======== Data for processing ========
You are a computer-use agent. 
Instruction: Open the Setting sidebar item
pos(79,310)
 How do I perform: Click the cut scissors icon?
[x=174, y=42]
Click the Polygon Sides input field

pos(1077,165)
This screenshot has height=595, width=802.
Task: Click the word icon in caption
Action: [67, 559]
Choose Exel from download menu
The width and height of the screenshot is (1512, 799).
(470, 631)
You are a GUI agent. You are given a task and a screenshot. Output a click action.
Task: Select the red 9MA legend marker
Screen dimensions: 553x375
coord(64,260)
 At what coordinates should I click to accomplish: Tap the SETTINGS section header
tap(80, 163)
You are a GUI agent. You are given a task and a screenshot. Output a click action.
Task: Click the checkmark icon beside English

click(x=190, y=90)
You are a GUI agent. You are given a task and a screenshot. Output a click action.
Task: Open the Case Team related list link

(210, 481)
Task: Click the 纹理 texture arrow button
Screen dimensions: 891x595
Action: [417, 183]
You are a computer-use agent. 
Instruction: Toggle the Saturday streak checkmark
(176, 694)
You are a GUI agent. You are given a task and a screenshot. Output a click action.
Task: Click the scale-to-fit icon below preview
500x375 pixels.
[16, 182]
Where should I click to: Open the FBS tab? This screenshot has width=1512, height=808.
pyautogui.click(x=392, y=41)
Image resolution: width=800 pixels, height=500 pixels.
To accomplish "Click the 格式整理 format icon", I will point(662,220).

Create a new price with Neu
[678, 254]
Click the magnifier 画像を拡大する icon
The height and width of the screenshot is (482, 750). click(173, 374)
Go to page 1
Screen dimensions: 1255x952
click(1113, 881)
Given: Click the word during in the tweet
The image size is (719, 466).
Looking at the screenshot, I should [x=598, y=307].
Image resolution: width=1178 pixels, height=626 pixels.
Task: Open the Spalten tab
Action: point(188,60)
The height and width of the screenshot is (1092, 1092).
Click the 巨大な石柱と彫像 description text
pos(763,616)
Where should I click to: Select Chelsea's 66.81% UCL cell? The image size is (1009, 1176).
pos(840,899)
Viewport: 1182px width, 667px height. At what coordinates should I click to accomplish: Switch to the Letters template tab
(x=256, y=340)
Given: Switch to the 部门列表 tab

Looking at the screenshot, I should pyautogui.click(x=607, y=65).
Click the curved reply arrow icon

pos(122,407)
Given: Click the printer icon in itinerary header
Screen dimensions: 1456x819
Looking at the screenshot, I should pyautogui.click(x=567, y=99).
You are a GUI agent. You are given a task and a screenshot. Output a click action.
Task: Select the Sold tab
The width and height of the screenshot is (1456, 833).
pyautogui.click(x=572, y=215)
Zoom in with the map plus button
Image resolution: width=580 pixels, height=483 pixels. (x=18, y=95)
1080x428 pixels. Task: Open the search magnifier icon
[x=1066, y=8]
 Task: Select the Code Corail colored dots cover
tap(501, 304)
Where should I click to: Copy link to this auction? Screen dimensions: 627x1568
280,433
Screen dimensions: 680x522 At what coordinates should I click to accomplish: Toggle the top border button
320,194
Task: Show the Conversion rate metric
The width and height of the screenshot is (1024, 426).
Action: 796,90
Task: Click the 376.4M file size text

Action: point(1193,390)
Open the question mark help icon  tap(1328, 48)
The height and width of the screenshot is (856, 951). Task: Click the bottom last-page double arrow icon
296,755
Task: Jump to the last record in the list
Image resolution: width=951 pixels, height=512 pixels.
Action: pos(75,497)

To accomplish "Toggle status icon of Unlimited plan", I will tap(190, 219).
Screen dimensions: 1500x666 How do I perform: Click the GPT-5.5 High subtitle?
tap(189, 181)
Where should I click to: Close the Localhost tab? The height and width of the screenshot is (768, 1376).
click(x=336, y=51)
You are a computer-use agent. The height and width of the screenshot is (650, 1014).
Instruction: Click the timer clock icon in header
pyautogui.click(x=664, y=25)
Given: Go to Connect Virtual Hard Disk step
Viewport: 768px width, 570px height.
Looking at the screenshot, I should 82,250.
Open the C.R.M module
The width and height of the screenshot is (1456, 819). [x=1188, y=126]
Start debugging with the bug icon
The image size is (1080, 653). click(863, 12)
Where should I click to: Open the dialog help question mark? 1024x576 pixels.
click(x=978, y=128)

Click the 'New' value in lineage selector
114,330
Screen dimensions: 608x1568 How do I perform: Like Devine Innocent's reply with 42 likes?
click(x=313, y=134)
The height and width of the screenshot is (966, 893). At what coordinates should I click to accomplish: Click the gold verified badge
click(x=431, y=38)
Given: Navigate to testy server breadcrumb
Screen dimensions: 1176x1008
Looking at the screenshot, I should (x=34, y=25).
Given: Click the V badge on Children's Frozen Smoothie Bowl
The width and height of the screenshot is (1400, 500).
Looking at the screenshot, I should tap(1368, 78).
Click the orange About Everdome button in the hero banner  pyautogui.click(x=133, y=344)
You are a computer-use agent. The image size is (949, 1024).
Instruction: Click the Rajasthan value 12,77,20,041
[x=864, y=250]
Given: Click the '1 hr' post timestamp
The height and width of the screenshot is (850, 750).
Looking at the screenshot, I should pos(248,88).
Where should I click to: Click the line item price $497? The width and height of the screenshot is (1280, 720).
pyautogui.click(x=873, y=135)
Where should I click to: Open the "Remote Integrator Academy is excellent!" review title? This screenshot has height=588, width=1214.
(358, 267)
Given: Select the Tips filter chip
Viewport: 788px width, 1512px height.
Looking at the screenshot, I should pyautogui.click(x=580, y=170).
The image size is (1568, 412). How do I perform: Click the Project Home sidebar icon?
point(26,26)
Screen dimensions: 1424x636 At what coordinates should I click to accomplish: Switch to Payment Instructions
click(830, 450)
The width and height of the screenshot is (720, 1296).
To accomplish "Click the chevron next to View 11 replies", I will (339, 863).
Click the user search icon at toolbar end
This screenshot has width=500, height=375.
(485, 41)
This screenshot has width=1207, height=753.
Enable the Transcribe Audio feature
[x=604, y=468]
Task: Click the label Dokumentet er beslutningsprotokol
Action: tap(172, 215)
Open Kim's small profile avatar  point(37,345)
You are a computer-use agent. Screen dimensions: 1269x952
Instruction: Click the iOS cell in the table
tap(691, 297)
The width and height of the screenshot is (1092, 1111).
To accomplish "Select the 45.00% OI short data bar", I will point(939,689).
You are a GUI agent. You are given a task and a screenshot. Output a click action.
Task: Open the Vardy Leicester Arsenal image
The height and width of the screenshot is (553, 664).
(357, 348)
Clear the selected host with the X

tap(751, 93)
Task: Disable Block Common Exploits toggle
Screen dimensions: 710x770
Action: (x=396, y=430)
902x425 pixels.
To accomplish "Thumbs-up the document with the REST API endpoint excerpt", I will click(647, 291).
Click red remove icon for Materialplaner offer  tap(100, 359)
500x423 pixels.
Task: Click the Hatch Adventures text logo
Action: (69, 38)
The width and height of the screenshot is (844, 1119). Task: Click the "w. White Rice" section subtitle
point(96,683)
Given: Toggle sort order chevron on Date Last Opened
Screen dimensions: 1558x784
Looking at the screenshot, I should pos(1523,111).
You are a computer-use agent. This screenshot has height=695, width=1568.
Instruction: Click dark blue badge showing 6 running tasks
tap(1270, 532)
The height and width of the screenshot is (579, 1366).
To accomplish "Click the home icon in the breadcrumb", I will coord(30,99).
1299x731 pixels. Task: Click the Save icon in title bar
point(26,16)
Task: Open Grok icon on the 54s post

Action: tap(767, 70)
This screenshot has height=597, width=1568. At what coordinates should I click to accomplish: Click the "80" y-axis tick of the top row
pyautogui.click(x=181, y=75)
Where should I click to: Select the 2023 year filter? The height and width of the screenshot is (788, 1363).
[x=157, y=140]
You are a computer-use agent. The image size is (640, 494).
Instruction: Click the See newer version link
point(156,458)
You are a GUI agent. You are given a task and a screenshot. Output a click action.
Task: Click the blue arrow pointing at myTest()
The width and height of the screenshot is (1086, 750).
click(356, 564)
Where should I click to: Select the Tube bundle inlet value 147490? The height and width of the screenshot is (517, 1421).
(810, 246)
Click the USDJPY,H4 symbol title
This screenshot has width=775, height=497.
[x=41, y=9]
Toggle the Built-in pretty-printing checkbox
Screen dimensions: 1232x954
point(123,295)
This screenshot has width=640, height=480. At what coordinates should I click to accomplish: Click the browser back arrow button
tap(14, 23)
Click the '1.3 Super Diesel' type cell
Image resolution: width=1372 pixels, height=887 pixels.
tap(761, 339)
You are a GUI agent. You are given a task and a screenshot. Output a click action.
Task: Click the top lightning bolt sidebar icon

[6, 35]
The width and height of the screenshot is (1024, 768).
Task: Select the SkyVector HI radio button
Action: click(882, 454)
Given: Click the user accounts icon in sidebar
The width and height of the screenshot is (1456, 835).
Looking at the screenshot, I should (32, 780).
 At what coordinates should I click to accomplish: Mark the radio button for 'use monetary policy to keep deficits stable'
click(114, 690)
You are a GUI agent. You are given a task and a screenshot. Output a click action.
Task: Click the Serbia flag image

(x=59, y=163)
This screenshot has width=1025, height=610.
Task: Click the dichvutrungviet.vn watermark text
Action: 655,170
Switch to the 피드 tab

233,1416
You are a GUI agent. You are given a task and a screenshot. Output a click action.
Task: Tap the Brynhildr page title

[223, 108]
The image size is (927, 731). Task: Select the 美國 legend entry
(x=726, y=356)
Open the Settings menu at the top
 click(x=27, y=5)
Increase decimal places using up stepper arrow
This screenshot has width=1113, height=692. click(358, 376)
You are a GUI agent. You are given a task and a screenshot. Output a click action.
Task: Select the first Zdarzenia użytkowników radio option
========
For the listing above, print only the lines starting at the line containing "You are a computer-use agent. Screen" and ending at the line containing "Task: Open the Vardy Leicester Arsenal image", exactly, both included.

Your solution:
You are a computer-use agent. Screen dimensions: 1269x952
Instruction: Click the iOS cell in the table
tap(691, 297)
The width and height of the screenshot is (1092, 1111).
To accomplish "Select the 45.00% OI short data bar", I will point(939,689).
You are a GUI agent. You are given a task and a screenshot. Output a click action.
Task: Open the Vardy Leicester Arsenal image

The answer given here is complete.